Differential kinetics of changes in the state of phosphorylation of ribosomal protein S6 and in the rate of protein synthesis in MPC 11 cells during tonicity shifts

Differential kinetics of changes in the state of phosphorylation of ribosomal protein S6 and in the rate of protein synthesis in MPC 11 cells during tonicity shifts

J Kruppa et al. EMBO J. 1984 Jan.

Abstract

Mouse myeloma (MPC 11) cells respond rapidly to hypertonic conditions by shutting down protein synthesis at the level of polypeptide chain initiation. Translational activity recovers equally quickly upon a return to isotonicity. Disaggregation and reformation of polysomes occur in parallel to the changes in protein synthesis.
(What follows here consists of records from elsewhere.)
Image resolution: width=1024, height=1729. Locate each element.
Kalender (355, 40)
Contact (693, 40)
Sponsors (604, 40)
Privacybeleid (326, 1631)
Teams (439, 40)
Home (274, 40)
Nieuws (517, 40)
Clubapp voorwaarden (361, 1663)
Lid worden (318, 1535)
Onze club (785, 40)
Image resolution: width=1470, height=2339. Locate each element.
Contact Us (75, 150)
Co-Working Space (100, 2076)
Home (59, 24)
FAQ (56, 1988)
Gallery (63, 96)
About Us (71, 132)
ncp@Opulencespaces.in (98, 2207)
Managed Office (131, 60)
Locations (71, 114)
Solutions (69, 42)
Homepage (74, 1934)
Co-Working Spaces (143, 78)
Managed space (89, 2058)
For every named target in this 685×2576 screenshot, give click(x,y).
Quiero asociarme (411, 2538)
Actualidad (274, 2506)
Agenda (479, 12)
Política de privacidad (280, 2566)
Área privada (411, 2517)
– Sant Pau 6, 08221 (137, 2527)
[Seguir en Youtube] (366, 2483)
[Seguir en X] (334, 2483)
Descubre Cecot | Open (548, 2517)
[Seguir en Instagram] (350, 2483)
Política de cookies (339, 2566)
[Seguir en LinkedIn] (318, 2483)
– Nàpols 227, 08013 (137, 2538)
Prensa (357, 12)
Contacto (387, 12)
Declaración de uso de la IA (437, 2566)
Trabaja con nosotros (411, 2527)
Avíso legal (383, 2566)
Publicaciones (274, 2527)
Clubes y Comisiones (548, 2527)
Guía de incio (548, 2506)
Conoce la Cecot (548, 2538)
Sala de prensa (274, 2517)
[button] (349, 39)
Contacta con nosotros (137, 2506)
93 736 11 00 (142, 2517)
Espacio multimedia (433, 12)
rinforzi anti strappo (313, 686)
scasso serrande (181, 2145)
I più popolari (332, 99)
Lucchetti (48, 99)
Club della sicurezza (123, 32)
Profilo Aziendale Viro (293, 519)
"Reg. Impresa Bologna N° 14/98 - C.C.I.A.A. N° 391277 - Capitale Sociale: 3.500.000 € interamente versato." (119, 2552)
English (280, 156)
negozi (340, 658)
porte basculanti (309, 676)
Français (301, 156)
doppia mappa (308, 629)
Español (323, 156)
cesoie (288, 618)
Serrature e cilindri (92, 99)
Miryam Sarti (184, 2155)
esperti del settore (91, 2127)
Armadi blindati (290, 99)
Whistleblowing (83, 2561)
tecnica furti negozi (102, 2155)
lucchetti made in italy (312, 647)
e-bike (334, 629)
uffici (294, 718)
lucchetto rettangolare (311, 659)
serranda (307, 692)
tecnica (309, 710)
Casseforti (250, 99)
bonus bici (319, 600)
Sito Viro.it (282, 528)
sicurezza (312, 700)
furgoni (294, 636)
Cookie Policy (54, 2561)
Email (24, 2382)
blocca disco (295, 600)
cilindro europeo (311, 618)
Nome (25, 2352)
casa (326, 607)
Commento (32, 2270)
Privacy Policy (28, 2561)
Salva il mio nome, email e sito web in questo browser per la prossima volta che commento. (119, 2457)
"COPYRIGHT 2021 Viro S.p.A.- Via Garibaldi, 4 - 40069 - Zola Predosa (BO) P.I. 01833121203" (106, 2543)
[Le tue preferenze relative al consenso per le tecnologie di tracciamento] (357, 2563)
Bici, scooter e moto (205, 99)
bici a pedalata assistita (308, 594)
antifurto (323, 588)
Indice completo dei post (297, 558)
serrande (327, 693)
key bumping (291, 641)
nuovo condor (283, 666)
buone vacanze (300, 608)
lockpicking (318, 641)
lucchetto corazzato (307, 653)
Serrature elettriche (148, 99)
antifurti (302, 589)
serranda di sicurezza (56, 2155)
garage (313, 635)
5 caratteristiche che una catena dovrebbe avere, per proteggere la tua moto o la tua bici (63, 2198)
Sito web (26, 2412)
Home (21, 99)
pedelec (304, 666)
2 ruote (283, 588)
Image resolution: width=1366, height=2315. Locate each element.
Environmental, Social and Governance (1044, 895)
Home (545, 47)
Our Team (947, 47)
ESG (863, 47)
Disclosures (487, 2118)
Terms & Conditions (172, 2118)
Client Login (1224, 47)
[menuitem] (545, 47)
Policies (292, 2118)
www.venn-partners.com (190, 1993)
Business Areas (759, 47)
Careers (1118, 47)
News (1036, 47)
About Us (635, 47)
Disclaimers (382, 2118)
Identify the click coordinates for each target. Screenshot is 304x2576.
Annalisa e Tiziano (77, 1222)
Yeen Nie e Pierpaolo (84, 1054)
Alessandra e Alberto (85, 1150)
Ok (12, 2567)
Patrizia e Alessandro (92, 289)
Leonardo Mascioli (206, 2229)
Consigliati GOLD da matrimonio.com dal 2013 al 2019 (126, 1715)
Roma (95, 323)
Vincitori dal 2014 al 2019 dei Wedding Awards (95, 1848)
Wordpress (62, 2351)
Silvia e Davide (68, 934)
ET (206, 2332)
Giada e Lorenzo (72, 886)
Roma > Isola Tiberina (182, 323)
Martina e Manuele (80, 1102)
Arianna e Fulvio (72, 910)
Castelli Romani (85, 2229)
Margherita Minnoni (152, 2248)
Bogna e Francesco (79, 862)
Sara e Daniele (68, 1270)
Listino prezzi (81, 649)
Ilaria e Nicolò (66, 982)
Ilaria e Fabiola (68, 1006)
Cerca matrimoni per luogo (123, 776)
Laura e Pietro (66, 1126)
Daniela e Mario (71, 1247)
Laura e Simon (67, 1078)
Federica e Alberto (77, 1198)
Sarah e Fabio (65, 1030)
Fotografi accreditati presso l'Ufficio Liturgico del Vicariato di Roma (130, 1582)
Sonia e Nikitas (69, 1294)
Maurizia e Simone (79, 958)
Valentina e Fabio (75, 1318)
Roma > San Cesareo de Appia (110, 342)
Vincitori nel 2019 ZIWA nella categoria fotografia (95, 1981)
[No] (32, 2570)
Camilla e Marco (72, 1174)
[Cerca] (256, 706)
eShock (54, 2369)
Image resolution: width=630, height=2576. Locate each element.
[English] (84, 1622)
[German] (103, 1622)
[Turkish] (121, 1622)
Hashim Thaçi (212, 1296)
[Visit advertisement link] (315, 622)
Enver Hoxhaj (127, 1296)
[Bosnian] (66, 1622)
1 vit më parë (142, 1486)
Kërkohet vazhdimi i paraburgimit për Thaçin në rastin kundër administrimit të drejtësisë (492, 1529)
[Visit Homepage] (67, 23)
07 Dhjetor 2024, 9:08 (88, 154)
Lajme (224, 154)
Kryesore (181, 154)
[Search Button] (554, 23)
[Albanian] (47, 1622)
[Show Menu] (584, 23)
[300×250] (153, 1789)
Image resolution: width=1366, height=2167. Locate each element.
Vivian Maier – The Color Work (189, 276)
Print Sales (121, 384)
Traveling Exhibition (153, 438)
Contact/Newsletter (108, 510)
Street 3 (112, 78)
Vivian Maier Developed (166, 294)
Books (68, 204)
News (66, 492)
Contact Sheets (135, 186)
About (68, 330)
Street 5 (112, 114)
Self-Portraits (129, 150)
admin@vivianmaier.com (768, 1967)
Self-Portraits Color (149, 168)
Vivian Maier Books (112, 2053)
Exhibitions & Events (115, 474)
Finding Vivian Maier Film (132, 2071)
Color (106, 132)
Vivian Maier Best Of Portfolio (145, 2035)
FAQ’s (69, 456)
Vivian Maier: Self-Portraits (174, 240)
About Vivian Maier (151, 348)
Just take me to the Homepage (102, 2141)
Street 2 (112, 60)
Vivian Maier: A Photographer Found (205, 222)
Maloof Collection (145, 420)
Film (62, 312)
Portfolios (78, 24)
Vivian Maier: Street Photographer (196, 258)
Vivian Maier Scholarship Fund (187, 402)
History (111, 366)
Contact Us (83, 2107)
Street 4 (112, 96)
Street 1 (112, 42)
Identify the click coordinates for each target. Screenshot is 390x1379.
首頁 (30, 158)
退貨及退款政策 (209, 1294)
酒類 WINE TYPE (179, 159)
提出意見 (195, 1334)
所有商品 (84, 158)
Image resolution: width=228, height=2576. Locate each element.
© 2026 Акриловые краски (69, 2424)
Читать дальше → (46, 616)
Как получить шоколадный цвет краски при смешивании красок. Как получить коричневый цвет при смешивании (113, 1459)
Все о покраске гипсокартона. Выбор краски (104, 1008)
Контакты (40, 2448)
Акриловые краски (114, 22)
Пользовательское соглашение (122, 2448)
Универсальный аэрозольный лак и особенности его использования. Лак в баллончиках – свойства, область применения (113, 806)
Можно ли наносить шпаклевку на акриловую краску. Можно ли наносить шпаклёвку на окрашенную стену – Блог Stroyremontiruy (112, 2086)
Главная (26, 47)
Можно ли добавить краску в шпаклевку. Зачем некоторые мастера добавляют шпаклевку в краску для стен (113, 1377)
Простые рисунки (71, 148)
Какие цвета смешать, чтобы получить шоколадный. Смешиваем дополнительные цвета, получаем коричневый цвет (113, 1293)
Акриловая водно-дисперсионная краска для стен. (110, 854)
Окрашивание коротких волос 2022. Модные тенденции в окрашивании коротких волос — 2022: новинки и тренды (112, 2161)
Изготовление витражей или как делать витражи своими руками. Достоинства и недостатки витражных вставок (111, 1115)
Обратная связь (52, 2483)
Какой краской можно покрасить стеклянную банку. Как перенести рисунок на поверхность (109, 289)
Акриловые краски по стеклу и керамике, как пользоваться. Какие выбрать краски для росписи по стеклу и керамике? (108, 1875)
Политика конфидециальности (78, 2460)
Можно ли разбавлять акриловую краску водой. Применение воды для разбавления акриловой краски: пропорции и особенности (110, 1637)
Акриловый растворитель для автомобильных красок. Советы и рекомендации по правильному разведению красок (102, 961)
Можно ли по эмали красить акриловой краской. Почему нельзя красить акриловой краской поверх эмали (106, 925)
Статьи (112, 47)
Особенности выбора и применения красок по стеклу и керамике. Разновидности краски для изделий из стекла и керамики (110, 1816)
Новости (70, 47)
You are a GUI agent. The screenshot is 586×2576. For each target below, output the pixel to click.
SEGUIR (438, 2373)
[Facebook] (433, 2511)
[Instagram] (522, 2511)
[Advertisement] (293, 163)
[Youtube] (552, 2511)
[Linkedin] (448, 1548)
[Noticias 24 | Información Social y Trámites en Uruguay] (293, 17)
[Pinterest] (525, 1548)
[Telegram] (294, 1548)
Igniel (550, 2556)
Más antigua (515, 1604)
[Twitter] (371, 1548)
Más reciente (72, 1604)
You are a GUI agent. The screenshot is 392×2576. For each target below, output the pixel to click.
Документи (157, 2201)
Ribosomal protein S6 becomes dephosphorylated under hypertonic conditions and rephosphorylated when isotonic conditions are restored. The kinetics with which these changes occur are, however, too slow to account for the changes in protein synthesis. Treatment of the cells with a low concentration of cycloheximide allows reformation of polysomes under hypertonic conditions; conversely, puromycin prevents the restoration of polysomes which otherwise occurs on return to isotonicity. Neither inhibitor prevents the changes in S6 phosphorylation resulting from the tonicity shifts. We conclude that the overall extent of phosphorylation of S6 neither regulates nor is determined by the rate of protein synthesis and is not obligatorily related to the proportion of ribosomes in polysomes.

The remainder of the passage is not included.